🤖 AI Summary
To address the low sampling efficiency and poor Boltzmann distribution fidelity in small-molecule conformational generation, this work introduces Torsional-GFN—the first generative flow network (GFlowNet) tailored for conformational sampling. It defines actions in torsional angle space and employs a conditional graph neural network to encode molecular topology and local geometry, enabling sequential, reversible conformation construction. Crucially, it is trained end-to-end solely on physics- or empirically derived reward functions, without explicit energy potentials or trajectory-level supervision. The model exhibits zero-shot generalization to unseen bond lengths and angles. On multiple benchmarks, it achieves significantly higher Boltzmann-weighted coverage than conventional methods (e.g., RDKit, ETKDG, ConfGF). Moreover, conformations generated by Torsional-GFN yield superior performance in downstream binding affinity prediction, demonstrating strong generalization across diverse protein–ligand complexes.
📝 Abstract
Generating stable molecular conformations is crucial in several drug discovery applications, such as estimating the binding affinity of a molecule to a target.

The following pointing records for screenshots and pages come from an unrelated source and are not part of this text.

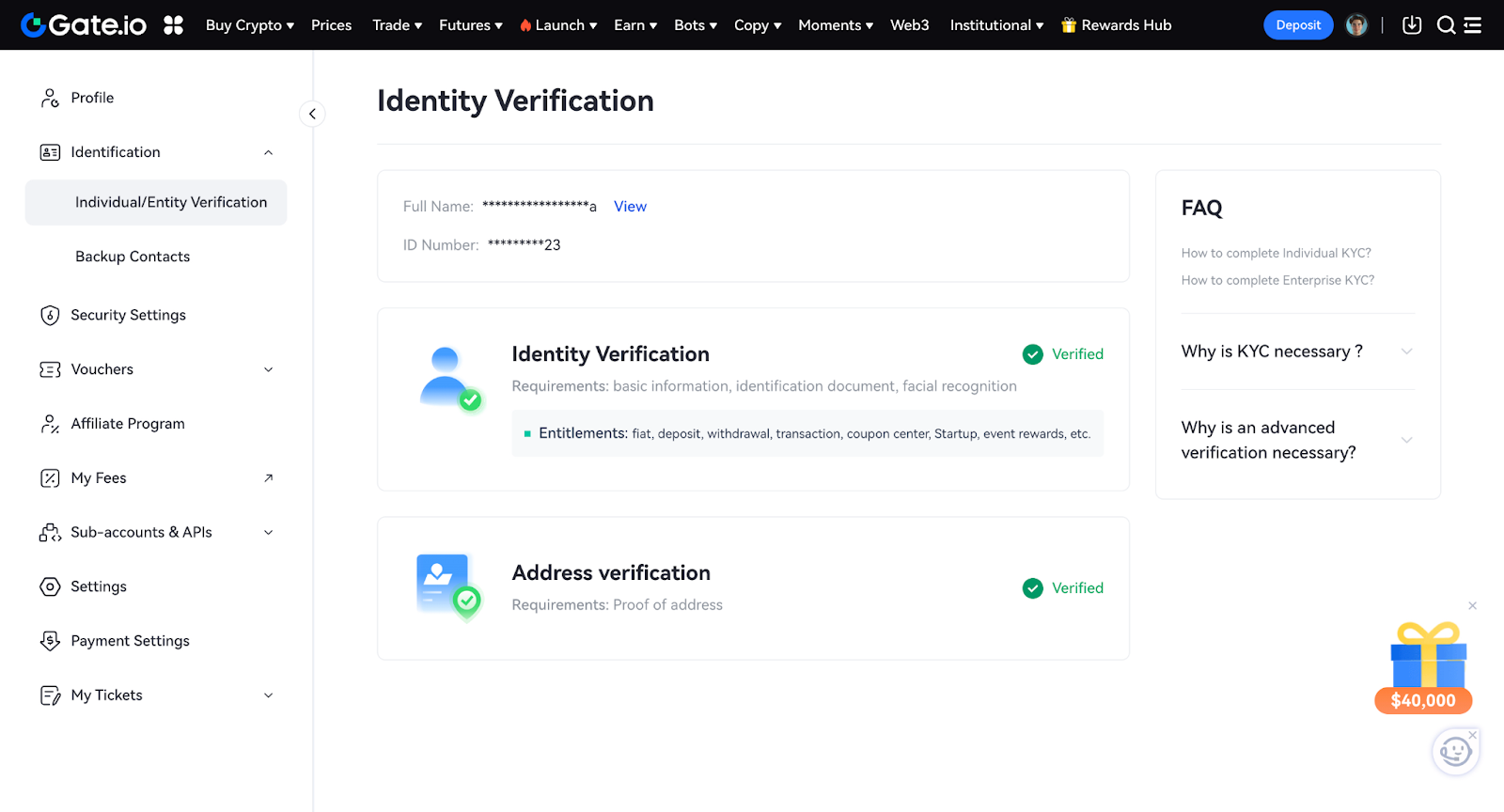Close the gift promo with the X

(1472, 606)
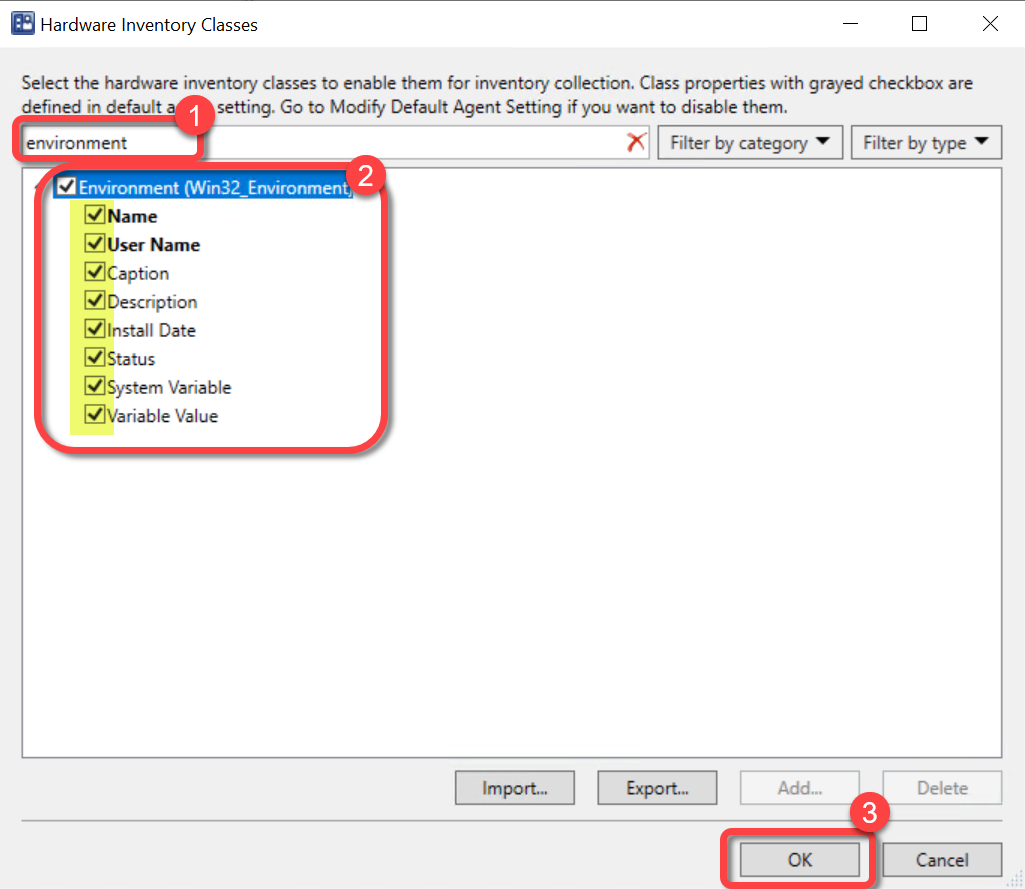1025x889 pixels.
Task: Uncheck the Caption property checkbox
Action: coord(95,272)
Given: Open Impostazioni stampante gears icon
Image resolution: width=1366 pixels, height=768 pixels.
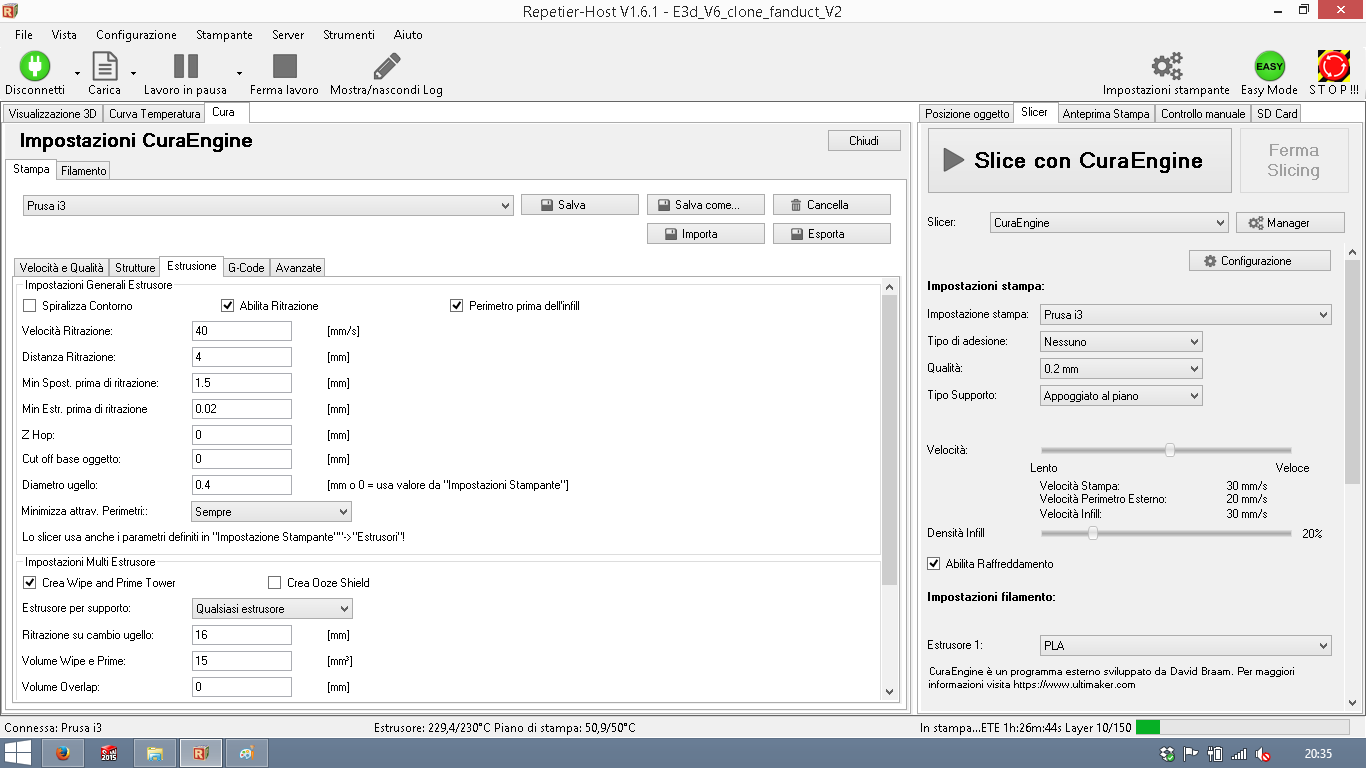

Recently, generative machine learning methods have emerged as a promising, more efficient method than molecular dynamics for sampling of conformations from the Boltzmann distribution. In this paper, we introduce Torsional-GFN, a conditional GFlowNet specifically designed to sample conformations of molecules proportionally to their Boltzmann distribution, using only a reward function as training signal. Conditioned on a molecular graph and its local structure (bond lengths and angles), Torsional-GFN samples rotations of its torsion angles. Our results demonstrate that Torsional-GFN is able to sample conformations approximately proportional to the Boltzmann distribution for multiple molecules with a single model, and allows for zero-shot generalization to unseen bond lengths and angles coming from the MD simulations for such molecules. Our work presents a promising avenue for scaling the proposed approach to larger molecular systems, achieving zero-shot generalization to unseen molecules, and including the generation of the local structure into the GFlowNet model.